Direction: Return the material below line for line, without changing anything.

Item-finding records:
* start *
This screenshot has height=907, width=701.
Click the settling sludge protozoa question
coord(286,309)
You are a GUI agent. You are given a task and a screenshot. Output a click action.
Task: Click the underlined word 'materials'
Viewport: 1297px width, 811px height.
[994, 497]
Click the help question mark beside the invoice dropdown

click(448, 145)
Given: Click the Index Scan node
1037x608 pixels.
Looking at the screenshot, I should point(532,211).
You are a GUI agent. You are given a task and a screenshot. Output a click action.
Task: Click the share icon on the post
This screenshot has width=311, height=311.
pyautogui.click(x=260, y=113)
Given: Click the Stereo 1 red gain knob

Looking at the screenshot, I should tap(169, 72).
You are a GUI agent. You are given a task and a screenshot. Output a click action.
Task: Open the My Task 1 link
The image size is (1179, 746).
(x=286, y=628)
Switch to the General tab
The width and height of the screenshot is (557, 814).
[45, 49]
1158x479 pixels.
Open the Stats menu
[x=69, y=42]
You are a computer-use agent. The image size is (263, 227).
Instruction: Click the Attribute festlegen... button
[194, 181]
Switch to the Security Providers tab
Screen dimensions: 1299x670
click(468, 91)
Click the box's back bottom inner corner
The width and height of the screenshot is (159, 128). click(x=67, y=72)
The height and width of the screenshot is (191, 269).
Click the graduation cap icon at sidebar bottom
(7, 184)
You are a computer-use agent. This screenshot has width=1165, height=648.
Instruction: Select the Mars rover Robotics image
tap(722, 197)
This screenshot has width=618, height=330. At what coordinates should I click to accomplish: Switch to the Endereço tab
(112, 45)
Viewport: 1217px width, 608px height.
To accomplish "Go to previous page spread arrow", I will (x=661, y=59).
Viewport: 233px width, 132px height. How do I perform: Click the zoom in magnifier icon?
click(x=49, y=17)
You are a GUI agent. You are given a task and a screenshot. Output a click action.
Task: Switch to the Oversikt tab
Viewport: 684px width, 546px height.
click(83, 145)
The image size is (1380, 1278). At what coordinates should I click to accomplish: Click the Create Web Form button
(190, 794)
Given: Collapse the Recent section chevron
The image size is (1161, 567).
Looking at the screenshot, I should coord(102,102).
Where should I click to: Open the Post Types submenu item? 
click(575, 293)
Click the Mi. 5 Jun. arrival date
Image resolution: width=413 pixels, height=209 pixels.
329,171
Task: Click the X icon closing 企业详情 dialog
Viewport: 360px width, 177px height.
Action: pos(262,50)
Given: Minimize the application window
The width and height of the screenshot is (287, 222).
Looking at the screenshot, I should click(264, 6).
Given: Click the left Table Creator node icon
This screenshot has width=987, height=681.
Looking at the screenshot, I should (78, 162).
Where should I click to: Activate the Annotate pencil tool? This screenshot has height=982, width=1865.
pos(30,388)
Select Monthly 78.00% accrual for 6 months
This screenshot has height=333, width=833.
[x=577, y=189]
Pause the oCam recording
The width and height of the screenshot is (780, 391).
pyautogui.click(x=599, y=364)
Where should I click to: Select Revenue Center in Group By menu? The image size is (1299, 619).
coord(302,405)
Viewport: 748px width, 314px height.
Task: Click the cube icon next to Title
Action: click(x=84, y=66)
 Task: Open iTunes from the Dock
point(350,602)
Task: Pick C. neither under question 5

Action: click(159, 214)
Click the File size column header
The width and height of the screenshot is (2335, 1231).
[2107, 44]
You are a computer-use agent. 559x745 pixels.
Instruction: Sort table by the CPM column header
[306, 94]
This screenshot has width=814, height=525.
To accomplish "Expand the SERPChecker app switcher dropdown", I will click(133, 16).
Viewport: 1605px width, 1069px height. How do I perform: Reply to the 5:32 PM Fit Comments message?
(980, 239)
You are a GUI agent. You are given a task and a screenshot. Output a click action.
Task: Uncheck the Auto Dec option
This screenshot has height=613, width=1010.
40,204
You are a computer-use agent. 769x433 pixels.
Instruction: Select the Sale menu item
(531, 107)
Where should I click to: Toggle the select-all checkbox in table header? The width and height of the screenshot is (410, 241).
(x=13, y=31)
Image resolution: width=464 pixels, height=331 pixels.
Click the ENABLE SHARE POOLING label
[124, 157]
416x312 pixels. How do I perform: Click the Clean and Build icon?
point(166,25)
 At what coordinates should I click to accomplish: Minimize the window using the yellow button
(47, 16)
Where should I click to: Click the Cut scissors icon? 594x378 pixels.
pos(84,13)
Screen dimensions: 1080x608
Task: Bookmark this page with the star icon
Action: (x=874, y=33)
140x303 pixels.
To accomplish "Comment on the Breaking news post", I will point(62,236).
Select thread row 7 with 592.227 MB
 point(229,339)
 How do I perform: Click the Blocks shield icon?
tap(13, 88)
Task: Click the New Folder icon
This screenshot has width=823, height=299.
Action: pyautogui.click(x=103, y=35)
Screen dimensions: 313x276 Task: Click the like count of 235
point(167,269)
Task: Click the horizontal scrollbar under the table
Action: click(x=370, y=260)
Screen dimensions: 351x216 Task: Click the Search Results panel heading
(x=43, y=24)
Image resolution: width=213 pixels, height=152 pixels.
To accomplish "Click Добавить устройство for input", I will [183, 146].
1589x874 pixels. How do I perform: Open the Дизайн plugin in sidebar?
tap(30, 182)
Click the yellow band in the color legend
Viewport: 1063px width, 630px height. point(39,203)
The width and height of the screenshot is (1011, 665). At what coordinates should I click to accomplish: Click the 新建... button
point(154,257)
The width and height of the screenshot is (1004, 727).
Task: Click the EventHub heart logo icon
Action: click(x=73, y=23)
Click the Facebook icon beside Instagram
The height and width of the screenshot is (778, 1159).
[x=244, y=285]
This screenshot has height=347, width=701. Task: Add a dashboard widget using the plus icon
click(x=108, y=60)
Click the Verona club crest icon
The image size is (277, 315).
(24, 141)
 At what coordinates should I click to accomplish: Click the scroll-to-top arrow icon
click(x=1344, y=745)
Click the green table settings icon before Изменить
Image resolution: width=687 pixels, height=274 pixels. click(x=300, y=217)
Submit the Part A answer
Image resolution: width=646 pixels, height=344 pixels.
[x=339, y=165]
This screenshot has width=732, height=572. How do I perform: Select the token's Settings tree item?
* end *
Correct answer:
This screenshot has height=907, width=701.
Click the settling sludge protozoa question
coord(286,309)
You are a GUI agent. You are given a task and a screenshot. Output a click action.
Task: Click the underlined word 'materials'
Viewport: 1297px width, 811px height.
[994, 497]
Click the help question mark beside the invoice dropdown

click(448, 145)
Given: Click the Index Scan node
1037x608 pixels.
Looking at the screenshot, I should point(532,211).
You are a GUI agent. You are given a task and a screenshot. Output a click action.
Task: Click the share icon on the post
This screenshot has width=311, height=311.
pyautogui.click(x=260, y=113)
Given: Click the Stereo 1 red gain knob

Looking at the screenshot, I should tap(169, 72).
You are a GUI agent. You are given a task and a screenshot. Output a click action.
Task: Open the My Task 1 link
The image size is (1179, 746).
(x=286, y=628)
Switch to the General tab
The width and height of the screenshot is (557, 814).
[45, 49]
1158x479 pixels.
Open the Stats menu
[x=69, y=42]
You are a computer-use agent. The image size is (263, 227).
Instruction: Click the Attribute festlegen... button
[194, 181]
Switch to the Security Providers tab
Screen dimensions: 1299x670
click(468, 91)
Click the box's back bottom inner corner
The width and height of the screenshot is (159, 128). click(x=67, y=72)
The height and width of the screenshot is (191, 269).
Click the graduation cap icon at sidebar bottom
(7, 184)
You are a computer-use agent. This screenshot has width=1165, height=648.
Instruction: Select the Mars rover Robotics image
tap(722, 197)
This screenshot has width=618, height=330. At what coordinates should I click to accomplish: Switch to the Endereço tab
(112, 45)
Viewport: 1217px width, 608px height.
To accomplish "Go to previous page spread arrow", I will (x=661, y=59).
Viewport: 233px width, 132px height. How do I perform: Click the zoom in magnifier icon?
click(x=49, y=17)
You are a GUI agent. You are given a task and a screenshot. Output a click action.
Task: Switch to the Oversikt tab
Viewport: 684px width, 546px height.
click(83, 145)
The image size is (1380, 1278). At what coordinates should I click to accomplish: Click the Create Web Form button
(190, 794)
Given: Collapse the Recent section chevron
The image size is (1161, 567).
Looking at the screenshot, I should coord(102,102).
Where should I click to: Open the Post Types submenu item? 
click(575, 293)
Click the Mi. 5 Jun. arrival date
Image resolution: width=413 pixels, height=209 pixels.
329,171
Task: Click the X icon closing 企业详情 dialog
Viewport: 360px width, 177px height.
Action: pos(262,50)
Given: Minimize the application window
The width and height of the screenshot is (287, 222).
Looking at the screenshot, I should click(264, 6).
Given: Click the left Table Creator node icon
This screenshot has width=987, height=681.
Looking at the screenshot, I should (78, 162).
Where should I click to: Activate the Annotate pencil tool? This screenshot has height=982, width=1865.
pos(30,388)
Select Monthly 78.00% accrual for 6 months
This screenshot has height=333, width=833.
[x=577, y=189]
Pause the oCam recording
The width and height of the screenshot is (780, 391).
pyautogui.click(x=599, y=364)
Where should I click to: Select Revenue Center in Group By menu? The image size is (1299, 619).
coord(302,405)
Viewport: 748px width, 314px height.
Task: Click the cube icon next to Title
Action: click(x=84, y=66)
 Task: Open iTunes from the Dock
point(350,602)
Task: Pick C. neither under question 5

Action: click(159, 214)
Click the File size column header
The width and height of the screenshot is (2335, 1231).
[2107, 44]
You are a computer-use agent. 559x745 pixels.
Instruction: Sort table by the CPM column header
[306, 94]
This screenshot has width=814, height=525.
To accomplish "Expand the SERPChecker app switcher dropdown", I will click(133, 16).
Viewport: 1605px width, 1069px height. How do I perform: Reply to the 5:32 PM Fit Comments message?
(980, 239)
You are a GUI agent. You are given a task and a screenshot. Output a click action.
Task: Uncheck the Auto Dec option
This screenshot has height=613, width=1010.
40,204
You are a computer-use agent. 769x433 pixels.
Instruction: Select the Sale menu item
(531, 107)
Where should I click to: Toggle the select-all checkbox in table header? The width and height of the screenshot is (410, 241).
(x=13, y=31)
Image resolution: width=464 pixels, height=331 pixels.
Click the ENABLE SHARE POOLING label
[124, 157]
416x312 pixels. How do I perform: Click the Clean and Build icon?
point(166,25)
 At what coordinates should I click to accomplish: Minimize the window using the yellow button
(47, 16)
Where should I click to: Click the Cut scissors icon? 594x378 pixels.
pos(84,13)
Screen dimensions: 1080x608
Task: Bookmark this page with the star icon
Action: (x=874, y=33)
140x303 pixels.
To accomplish "Comment on the Breaking news post", I will point(62,236).
Select thread row 7 with 592.227 MB
 point(229,339)
 How do I perform: Click the Blocks shield icon?
tap(13, 88)
Task: Click the New Folder icon
This screenshot has width=823, height=299.
Action: pyautogui.click(x=103, y=35)
Screen dimensions: 313x276 Task: Click the like count of 235
point(167,269)
Task: Click the horizontal scrollbar under the table
Action: click(x=370, y=260)
Screen dimensions: 351x216 Task: Click the Search Results panel heading
(x=43, y=24)
Image resolution: width=213 pixels, height=152 pixels.
To accomplish "Click Добавить устройство for input", I will [183, 146].
1589x874 pixels. How do I perform: Open the Дизайн plugin in sidebar?
tap(30, 182)
Click the yellow band in the color legend
Viewport: 1063px width, 630px height. point(39,203)
The width and height of the screenshot is (1011, 665). At what coordinates should I click to accomplish: Click the 新建... button
point(154,257)
The width and height of the screenshot is (1004, 727).
Task: Click the EventHub heart logo icon
Action: click(x=73, y=23)
Click the Facebook icon beside Instagram
The height and width of the screenshot is (778, 1159).
[x=244, y=285]
This screenshot has height=347, width=701. Task: Add a dashboard widget using the plus icon
click(x=108, y=60)
Click the Verona club crest icon
The image size is (277, 315).
(24, 141)
 At what coordinates should I click to accomplish: Click the scroll-to-top arrow icon
click(x=1344, y=745)
Click the green table settings icon before Изменить
Image resolution: width=687 pixels, height=274 pixels. click(x=300, y=217)
Submit the Part A answer
Image resolution: width=646 pixels, height=344 pixels.
[x=339, y=165]
This screenshot has width=732, height=572. How do I perform: Select the token's Settings tree item?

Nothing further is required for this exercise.